Welcome

The McCouch Lab investigates natural variation in the genus Oryza, focusing on how it evolved, how it is distributed in both domesticated and wild Oryza species, how it conditions complex phenotypes and how it can be efficiently utilized in rice improvement.

We have pioneered studies demonstrating that low-yielding wild and exotic Oryza species harbor genes and quantitative trait loci (QTL) that can be used to enhance the performance of modern, high-yielding rice cultivars. This work is done in collaboration with scientists and breeders in Asia, Africa, North and South America.

The McCouch lab currently has several NSF and USDA funded projects and collaborations. The central focus of the lab for the past four years has been the Rice Diversity (or, "NSF-TV") Project which studies transgressive variation in rice. This project has purified a diversity panel consisting of 400 O. sativa and 100 O. rufipogon accessions, characterized the panel for genotypic variation using an Affymetrix 44,000-SNP genotyping array, and evaluated phenotypic variation over two years in replicated trials for 47 traits at the USDA-ARS Dale Bumpers National Rice Research Center in Stuttgart, AR. Recently funded (USDA-AFRI) related work will construct a 1M-SNP rice genotyping array and will genotype 850 diverse rice samples, as well as 1440 additional rice samples from the International Rice Research Center (IRRI). Together with collaborators in the USDA and IRRI, the McCouch lab has developed a suite of "breeders mini-chips" using sub-sets of SNPs relevant to specific gene pools and subpopulations. We focus particular attention on the genetics and physiology of micronutrient uptake and partitioning in rice in collaboration with Leon Kochian's lab and have a USDA-AFRI grant on aluminum tolerance.

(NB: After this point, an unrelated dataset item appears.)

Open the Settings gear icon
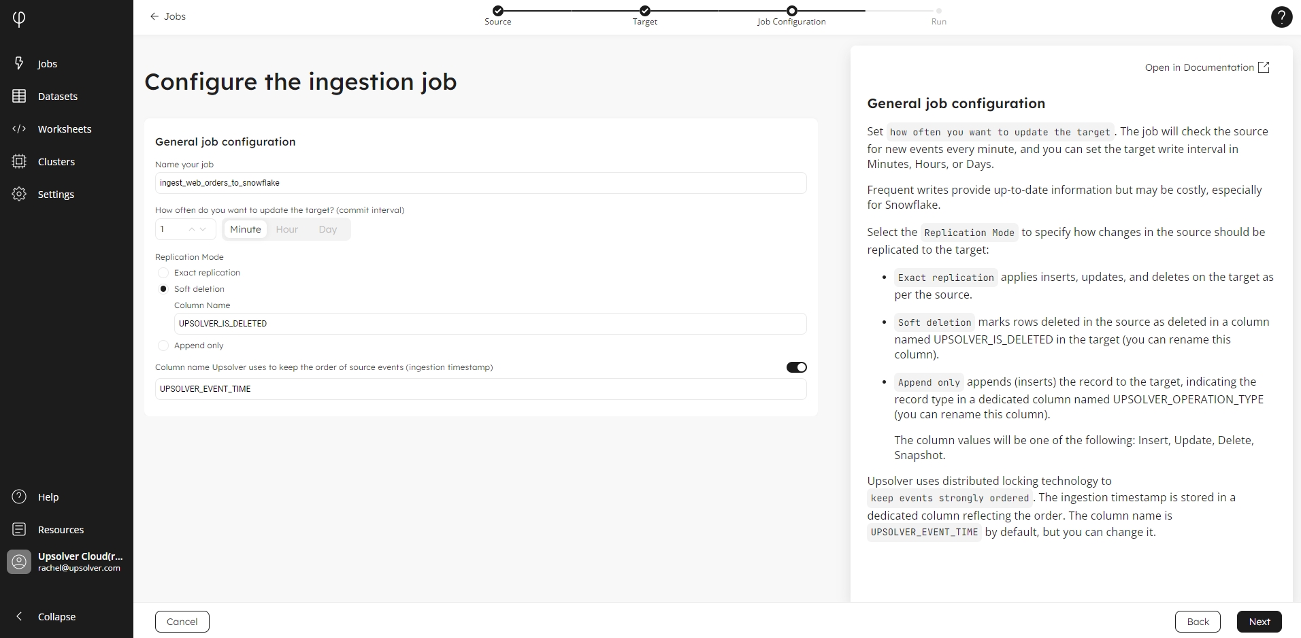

In collaboration with colleagues at Cold Spring Harbor Lab and Oregon State University, we have since 2001 been involved with the development and curation of Gramene, a large, publicly available comparative plant genome database that integrates knowledge from many different disciplines. Gramene was hatched out of the RiceGenes database project, an early effort by the McCouch lab that organized rice genetic maps and markers using AceDB.

For much more information about our work, see our Projects page, and explore our Publications.

The McCouch RiceLab, lead by Dr. Susan R. McCouch, is located in the Department of Plant Breeding & Genetics at Cornell University in Ithaca, NY.